EXERCISE DESCRIPTION:
Find every line in the items below that contains the word "size" and copy each of those lines.

[Document and screenshot pointing items]
──────────────────────────────

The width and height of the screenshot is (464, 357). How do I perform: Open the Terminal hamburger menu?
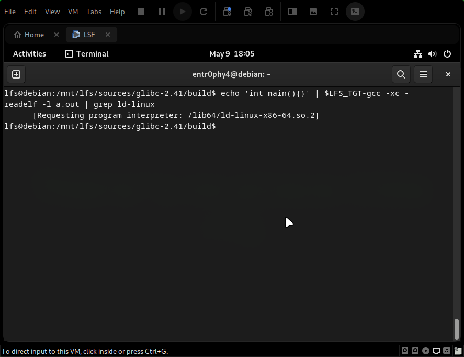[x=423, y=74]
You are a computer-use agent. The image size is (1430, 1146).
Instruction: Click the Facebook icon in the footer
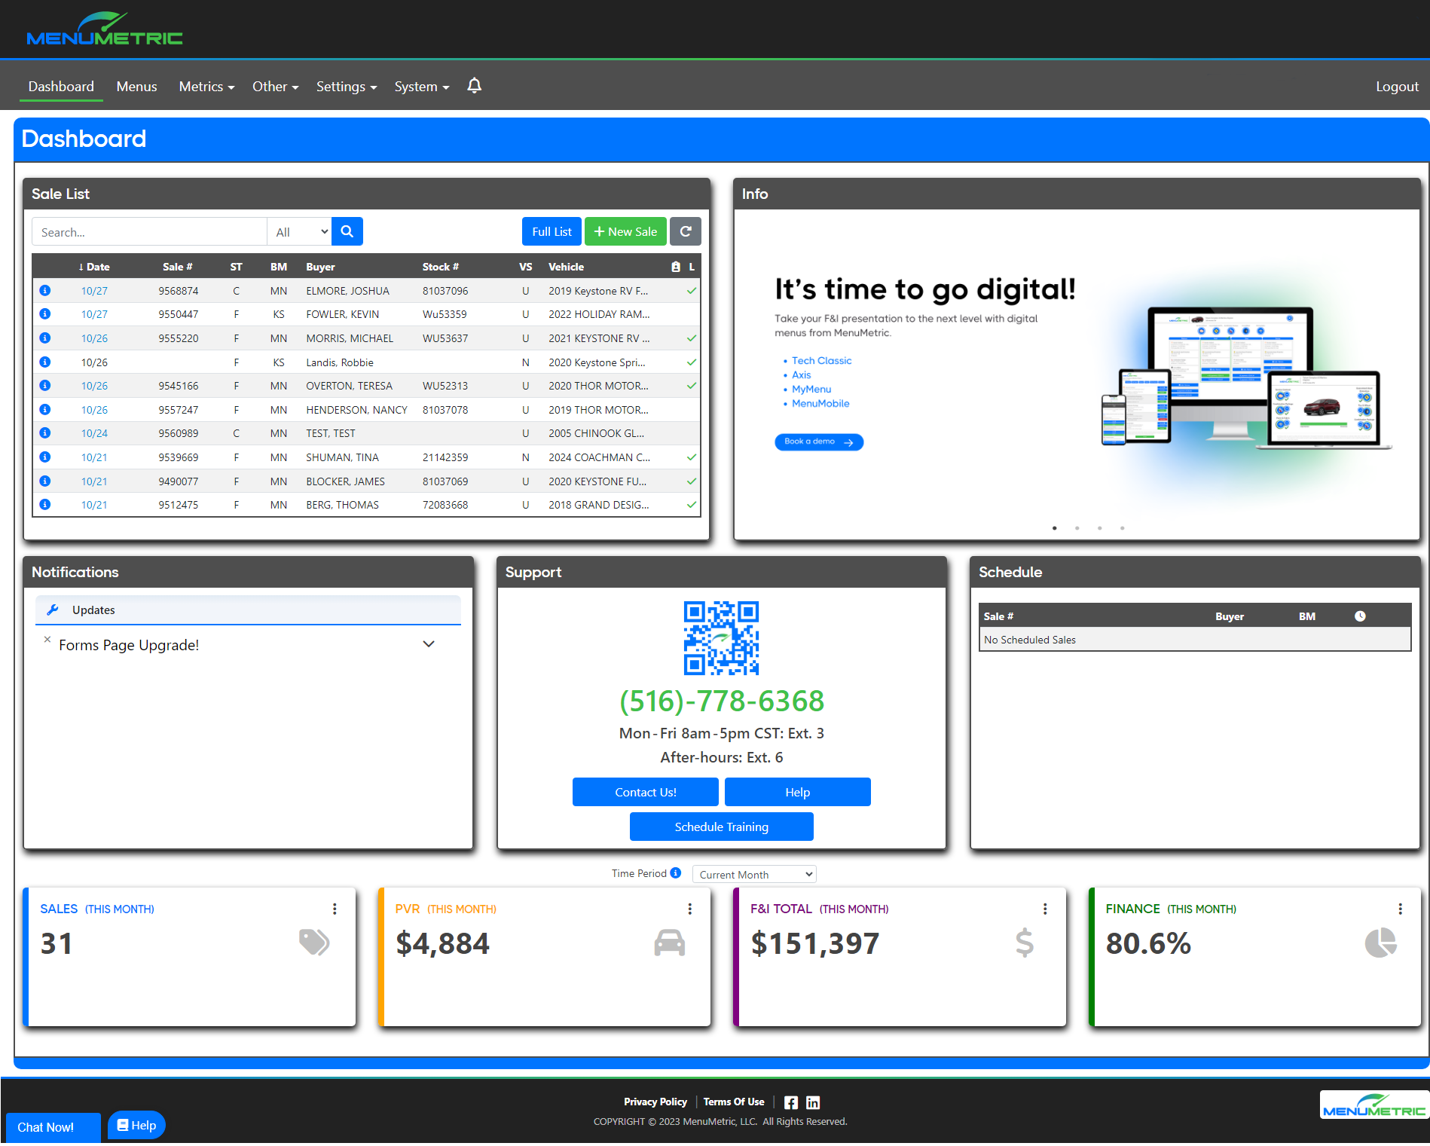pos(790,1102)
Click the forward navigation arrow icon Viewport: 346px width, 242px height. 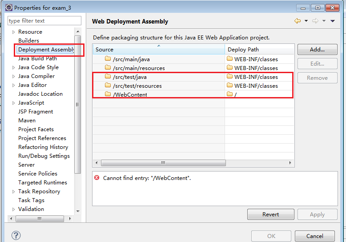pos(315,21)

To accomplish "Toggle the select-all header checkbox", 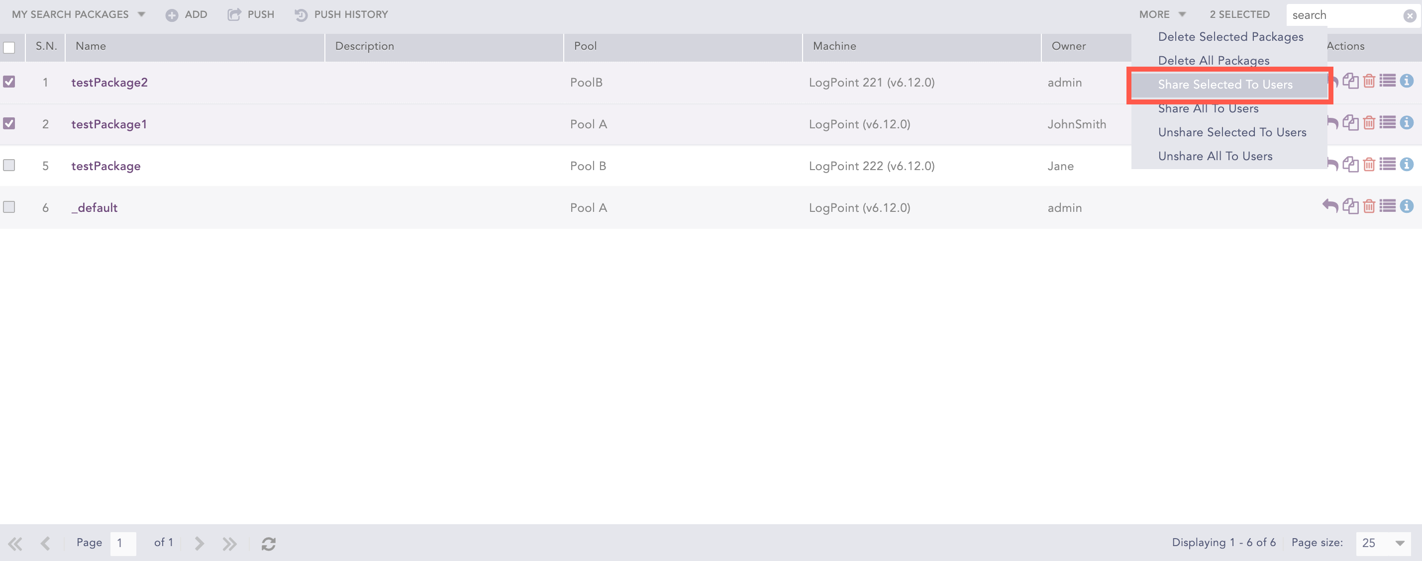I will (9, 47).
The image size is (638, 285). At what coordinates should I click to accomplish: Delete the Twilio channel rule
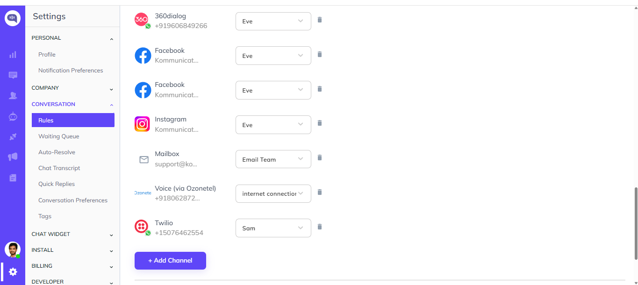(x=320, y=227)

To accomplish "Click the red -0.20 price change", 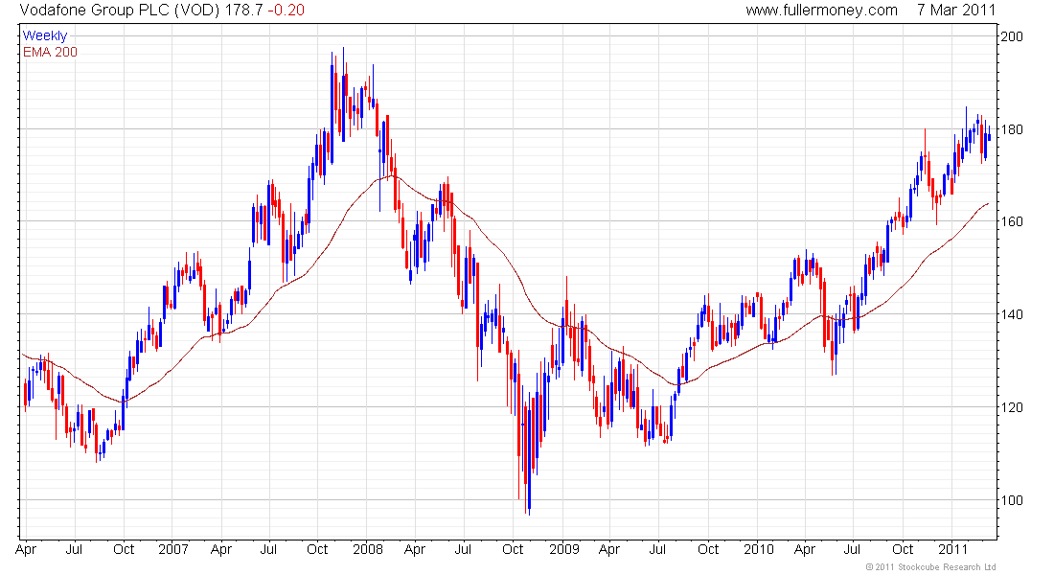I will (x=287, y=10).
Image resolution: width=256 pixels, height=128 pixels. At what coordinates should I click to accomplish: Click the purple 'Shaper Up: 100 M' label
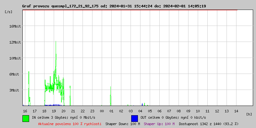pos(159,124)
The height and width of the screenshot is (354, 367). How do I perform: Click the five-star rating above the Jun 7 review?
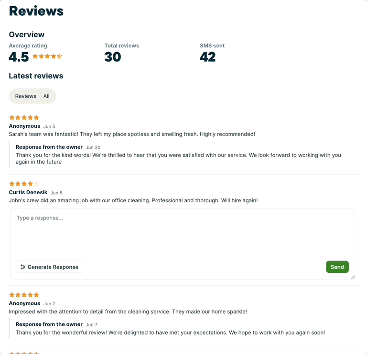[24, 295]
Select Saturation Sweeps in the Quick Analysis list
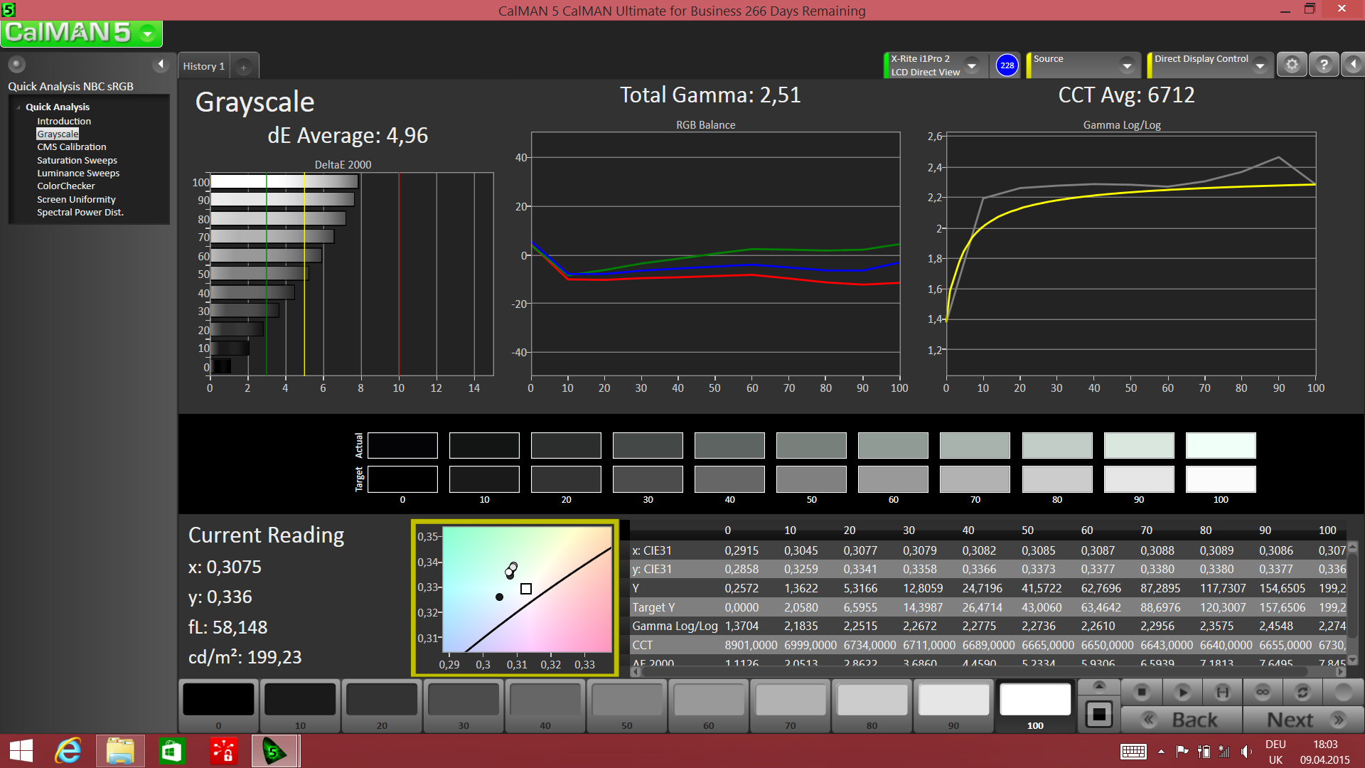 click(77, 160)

──────────────────────────────

CORRECT ANSWER:
You are a computer-use agent. The image size is (1430, 1146).
The image size is (638, 285). At what coordinates should I click to accomplish: Delete the Twilio channel rule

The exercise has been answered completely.